• [Task requirements]: Please copy each line from the entries that contains the string "height".

• [Task data]:
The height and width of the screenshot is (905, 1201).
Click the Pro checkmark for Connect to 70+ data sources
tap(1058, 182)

...

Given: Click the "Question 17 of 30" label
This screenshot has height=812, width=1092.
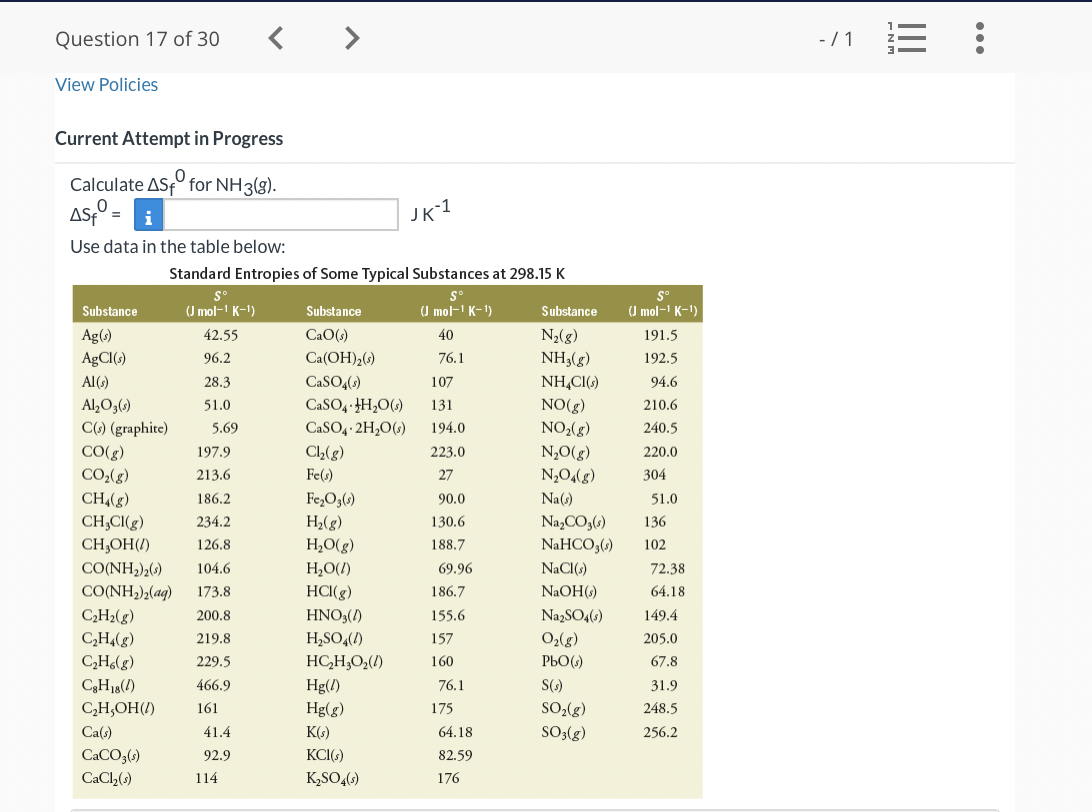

• [Response to this task]:
The height and width of the screenshot is (905, 1201).
This screenshot has height=812, width=1092.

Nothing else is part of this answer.